◆ **WHAT THE EXERCISE ASKS**
Below are records; say how many of their lines include the word "agent", giving nothing but the number.

◆ **MATERIAL SHOWN**
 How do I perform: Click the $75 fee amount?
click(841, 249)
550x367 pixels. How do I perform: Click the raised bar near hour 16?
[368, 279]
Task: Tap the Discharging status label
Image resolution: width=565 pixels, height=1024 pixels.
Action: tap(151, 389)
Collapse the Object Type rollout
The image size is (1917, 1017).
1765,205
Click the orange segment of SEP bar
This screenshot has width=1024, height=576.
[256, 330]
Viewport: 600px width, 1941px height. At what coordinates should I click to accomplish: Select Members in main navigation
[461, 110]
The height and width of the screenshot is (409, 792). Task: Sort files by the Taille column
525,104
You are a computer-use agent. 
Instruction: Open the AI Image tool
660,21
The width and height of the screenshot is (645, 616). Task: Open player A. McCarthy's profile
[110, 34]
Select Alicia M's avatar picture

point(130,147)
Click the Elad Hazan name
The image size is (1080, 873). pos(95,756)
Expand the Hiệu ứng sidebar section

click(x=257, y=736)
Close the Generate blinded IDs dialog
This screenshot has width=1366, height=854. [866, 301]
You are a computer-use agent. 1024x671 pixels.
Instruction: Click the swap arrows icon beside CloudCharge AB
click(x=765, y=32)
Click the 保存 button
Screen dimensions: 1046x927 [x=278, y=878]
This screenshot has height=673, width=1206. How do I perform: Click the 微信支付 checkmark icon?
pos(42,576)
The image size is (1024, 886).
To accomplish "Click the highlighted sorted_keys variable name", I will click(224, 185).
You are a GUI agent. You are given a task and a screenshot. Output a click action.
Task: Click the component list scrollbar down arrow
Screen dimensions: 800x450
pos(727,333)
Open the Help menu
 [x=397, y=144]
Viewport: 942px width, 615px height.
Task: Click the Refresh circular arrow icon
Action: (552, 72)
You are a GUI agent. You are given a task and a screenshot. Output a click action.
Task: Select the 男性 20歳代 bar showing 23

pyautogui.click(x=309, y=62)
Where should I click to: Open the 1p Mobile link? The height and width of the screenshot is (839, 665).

◆ **WRITTEN ANSWER**
4